Catatan Denny JA: Mengapa Kaisar Deem Memenangkan Dermakata Award 2025, Kategori Fiksi

Oleh Denny JA

(Pendiri Lembaga Kreator Era AI)

Aku merindukan kebebasan tapi ragaku terkurung di sini, maka aku beralih ke fiksi. Mawar tak bisa tumbuh di padang tandus, tapi puisi tentangnya bisa mekar di mana-mana.”

— Kaisar Deem, Jose Kecil dalam Dirimu (2025)

ORBITINDONESIA.COM - Ada karya sastra yang membuat kita berpikir.

Ada pula karya yang membuat kita merasa.

Namun yang dilakukan Kaisar Deem adalah keduanya: ia membuat kita mengingat hal-hal yang ingin kita lupakan sebagai bangsa.

Dalam cerpen "Jose Kecil dalam Dirimu," Kaisar menulis dengan kesederhanaan yang menelanjangi.

Ia tidak memilih diksi yang gemerlap, tapi justru membiarkan kejujuran kata bekerja seperti cahaya kecil di ruang gelap: pelan, tapi menembus jauh ke dalam kesadaran.

Tokohnya, Jose, bocah penyintas dari Timor Leste. Ia berbicara dengan bahasa yang begitu manusiawi sehingga kita mendengar gema anak-anak lain di dalam diri kita.

Itu anak-anak yang kehilangan rumah, kehilangan asal, kehilangan kesempatan untuk bermimpi.

Itulah sebabnya Kaisar Deem memenangkan Dermakata Award 2025 untuk kategori Fiksi.

Ia menulis apa yang tak semua penulis berani menuliskannya: penderitaan tanpa heroisme, kemiskinan tanpa romantisasi, luka tanpa penyembuhan.
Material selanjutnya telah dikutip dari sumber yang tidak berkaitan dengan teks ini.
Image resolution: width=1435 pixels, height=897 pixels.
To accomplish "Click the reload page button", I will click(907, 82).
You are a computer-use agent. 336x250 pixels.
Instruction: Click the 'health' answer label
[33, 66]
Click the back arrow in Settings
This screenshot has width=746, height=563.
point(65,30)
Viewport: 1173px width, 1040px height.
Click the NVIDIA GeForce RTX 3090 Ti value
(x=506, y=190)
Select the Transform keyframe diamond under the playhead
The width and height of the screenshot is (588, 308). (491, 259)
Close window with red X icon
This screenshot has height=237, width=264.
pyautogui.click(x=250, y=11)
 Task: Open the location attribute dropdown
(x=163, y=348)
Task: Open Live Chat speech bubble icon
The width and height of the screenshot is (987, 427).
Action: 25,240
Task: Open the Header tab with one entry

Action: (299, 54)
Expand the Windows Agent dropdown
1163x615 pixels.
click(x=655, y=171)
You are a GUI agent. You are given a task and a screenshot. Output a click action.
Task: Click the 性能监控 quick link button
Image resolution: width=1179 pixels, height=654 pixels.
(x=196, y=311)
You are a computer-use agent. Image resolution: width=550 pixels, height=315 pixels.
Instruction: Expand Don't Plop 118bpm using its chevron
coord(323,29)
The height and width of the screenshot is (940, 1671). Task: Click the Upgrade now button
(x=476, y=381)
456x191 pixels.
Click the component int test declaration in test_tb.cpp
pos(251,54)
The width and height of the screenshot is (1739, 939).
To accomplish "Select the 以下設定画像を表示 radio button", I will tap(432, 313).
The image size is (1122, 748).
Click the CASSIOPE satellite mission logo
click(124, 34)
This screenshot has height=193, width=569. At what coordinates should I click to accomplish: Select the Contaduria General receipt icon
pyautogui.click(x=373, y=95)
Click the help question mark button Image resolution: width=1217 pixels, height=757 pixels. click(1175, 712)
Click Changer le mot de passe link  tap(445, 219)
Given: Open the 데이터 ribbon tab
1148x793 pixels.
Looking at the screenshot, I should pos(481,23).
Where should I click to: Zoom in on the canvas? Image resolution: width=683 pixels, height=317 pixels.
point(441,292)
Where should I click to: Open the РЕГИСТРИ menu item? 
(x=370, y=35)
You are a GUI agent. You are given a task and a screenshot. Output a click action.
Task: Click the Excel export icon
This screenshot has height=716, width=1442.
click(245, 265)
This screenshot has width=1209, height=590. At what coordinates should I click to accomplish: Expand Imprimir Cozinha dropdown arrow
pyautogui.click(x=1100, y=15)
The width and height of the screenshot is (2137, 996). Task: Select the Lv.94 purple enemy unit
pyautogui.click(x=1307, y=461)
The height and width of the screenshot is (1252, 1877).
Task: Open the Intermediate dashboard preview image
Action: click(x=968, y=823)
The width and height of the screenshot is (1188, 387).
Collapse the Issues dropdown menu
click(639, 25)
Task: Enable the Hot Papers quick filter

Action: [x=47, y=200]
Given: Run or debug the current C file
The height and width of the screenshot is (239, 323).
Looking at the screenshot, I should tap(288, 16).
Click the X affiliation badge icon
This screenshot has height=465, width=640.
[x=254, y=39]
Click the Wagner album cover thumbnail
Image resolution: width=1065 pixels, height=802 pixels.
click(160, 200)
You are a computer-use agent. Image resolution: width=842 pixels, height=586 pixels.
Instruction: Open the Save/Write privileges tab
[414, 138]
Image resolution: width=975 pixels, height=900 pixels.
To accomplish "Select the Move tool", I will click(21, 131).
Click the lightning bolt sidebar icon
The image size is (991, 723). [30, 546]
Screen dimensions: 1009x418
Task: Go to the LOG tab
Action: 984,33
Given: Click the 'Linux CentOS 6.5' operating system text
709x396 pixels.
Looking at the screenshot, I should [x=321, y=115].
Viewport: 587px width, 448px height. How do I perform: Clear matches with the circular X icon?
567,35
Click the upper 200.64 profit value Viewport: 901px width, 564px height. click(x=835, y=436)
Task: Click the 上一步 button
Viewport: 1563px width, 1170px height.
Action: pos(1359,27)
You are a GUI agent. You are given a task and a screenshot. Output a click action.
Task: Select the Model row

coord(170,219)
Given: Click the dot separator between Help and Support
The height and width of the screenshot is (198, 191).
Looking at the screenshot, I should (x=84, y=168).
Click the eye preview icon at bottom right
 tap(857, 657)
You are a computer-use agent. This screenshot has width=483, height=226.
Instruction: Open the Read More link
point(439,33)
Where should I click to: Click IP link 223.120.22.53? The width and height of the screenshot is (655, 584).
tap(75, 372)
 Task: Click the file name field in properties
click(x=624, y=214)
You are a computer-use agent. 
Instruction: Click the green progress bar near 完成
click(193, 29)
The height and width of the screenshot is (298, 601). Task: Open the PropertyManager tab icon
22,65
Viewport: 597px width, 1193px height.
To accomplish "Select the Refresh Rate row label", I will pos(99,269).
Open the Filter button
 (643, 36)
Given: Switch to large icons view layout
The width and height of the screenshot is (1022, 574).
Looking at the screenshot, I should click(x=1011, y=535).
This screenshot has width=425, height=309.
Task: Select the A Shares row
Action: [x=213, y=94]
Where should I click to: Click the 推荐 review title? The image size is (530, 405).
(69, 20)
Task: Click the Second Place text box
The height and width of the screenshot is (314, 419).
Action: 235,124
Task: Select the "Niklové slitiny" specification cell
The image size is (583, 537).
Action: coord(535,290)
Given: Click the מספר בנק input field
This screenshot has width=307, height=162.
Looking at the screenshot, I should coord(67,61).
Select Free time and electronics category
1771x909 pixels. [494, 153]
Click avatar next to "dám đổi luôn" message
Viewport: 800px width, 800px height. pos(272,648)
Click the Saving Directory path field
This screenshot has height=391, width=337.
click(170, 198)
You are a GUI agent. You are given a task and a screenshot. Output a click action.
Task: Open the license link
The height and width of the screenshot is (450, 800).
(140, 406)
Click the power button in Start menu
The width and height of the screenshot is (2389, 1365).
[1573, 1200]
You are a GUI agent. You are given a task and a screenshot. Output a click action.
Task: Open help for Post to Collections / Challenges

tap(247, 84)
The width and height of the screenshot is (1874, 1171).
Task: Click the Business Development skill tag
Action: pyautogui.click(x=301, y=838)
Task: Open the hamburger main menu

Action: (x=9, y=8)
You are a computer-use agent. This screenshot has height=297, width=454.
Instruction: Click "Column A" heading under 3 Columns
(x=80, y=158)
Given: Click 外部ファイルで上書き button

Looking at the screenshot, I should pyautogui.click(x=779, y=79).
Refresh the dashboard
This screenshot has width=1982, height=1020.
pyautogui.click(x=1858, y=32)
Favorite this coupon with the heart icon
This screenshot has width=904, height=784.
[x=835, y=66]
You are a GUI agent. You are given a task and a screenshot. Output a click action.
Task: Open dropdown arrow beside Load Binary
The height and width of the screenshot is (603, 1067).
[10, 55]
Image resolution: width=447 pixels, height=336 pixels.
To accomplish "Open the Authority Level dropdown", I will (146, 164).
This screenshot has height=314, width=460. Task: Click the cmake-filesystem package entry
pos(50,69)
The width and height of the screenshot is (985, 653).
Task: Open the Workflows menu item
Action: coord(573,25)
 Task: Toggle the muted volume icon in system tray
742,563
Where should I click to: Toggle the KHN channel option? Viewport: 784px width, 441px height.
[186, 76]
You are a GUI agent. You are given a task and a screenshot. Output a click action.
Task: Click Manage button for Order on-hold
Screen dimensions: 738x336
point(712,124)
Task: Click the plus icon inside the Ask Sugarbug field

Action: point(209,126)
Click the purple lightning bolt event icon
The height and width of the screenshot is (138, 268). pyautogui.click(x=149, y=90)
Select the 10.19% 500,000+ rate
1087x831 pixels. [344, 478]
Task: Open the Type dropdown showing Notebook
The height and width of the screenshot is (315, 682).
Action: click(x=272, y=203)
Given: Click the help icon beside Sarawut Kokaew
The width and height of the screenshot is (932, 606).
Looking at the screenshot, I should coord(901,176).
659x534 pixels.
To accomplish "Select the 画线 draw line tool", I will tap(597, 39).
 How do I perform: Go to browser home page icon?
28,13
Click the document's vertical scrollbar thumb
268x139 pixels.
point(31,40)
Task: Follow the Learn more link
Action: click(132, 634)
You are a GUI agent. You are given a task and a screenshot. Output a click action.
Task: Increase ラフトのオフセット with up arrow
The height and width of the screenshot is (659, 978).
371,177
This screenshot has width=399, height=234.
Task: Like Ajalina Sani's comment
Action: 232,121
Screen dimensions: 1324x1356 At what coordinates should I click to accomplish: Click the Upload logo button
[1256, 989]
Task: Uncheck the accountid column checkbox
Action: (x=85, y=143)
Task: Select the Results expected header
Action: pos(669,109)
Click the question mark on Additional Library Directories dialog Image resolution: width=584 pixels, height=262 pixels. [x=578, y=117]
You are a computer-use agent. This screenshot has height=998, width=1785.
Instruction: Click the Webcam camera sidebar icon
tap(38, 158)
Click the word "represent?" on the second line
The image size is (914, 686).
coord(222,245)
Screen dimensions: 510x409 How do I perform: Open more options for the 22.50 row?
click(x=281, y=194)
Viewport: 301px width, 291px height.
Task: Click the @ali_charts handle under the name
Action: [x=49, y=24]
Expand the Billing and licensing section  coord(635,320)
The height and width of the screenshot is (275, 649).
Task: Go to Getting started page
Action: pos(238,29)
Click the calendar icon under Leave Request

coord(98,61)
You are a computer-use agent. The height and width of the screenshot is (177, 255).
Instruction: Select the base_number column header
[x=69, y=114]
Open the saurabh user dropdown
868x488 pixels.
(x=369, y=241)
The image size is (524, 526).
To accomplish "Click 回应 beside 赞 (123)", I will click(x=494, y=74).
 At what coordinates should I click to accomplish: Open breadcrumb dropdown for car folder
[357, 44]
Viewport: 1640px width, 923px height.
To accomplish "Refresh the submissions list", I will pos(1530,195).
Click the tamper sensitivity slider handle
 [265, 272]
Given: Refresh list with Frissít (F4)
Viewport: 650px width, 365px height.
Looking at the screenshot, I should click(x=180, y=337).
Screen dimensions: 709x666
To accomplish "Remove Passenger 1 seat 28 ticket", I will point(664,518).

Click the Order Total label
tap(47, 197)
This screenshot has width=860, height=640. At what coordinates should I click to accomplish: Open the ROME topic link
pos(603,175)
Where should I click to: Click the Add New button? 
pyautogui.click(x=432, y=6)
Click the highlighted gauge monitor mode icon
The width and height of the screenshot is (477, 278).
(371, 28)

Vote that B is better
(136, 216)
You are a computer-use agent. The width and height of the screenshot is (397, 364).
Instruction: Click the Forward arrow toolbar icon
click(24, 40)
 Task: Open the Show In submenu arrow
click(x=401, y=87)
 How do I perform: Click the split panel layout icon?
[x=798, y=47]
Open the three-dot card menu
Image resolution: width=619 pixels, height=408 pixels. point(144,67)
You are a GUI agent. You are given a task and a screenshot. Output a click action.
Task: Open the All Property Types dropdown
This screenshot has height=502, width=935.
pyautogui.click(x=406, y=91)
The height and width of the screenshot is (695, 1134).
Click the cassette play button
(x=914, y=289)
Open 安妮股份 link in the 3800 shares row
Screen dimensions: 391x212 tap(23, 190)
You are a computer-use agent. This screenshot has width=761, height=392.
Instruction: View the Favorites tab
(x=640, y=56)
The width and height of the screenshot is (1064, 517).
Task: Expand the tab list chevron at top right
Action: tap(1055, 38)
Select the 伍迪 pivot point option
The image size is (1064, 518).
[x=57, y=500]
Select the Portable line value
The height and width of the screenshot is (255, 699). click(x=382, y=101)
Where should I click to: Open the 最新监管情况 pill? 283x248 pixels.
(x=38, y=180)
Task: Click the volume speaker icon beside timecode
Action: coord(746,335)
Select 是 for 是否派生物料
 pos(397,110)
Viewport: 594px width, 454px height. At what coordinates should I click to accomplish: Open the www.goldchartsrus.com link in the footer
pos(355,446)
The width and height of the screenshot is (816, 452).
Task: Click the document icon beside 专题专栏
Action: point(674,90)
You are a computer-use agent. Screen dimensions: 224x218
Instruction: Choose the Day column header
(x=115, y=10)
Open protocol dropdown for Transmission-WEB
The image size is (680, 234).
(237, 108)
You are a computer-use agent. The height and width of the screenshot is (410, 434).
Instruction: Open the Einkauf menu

Kaisar menghadirkan kisah bukan untuk menjawab, melainkan untuk menggugah. Ia menjadikan fiksi bukan pelarian, melainkan perlawanan sunyi terhadap lupa sebuah bangsa secara kolektif.

-000-

Dermakata Award itu penghargaan tahunan yang diberikan kepada para penulis, jurnalis, dan pemikir yang karyanya dianggap paling menggugah kesadaran kemanusiaan.

Penghargaan ini diberikan oleh Lembaga Kreator Era AI.

Dalam kategori Fiksi, penghargaan ini jatuh kepada penulis yang mampu menggunakan kekuatan cerita untuk membuka ruang refleksi sosial dan moral di masyarakat.

Tahun 2025, Dewan Juri Dermakata Award diketuai oleh Okky Madasari, novelis dan aktivis literasi yang dikenal karena keberaniannya menulis tema-tema kebebasan dan kemanusiaan.

Bersama Okky duduk beberapa juri: Anwar Putra Bayu, Dhenok Kristiadi, Hamri Manoppo, Muhammad Thobroni, Wayan Suyadnya, dan Victor Manengkey. Ini juri dari pulau Sumatra hingga Papua.

Bagi para juri, fiksi bukan sekadar bentuk hiburan, melainkan cermin moral zaman.

Dan Kaisar Deem, dengan seluruh kesederhanaannya, telah memantulkan zaman kita dengan jernih sekaligus getir.

-000-

Kaisar Deem lahir di Makassar, 30 Oktober 1991. Ia tumbuh dalam keluarga sederhana: ayahnya seorang pegawai pertanahan yang suka membaca koran, ibunya penjahit rumahan.

Sejak kecil, Kaisar sudah akrab dengan kata. Ia membaca bukan untuk bersekolah, tetapi untuk mengerti hidup.

Meski bergelar Sarjana Ekonomi dari Universitas Muhammadiyah Makassar, dunia angka tak pernah benar-benar menahannya. Dunia kata memanggilnya lebih keras.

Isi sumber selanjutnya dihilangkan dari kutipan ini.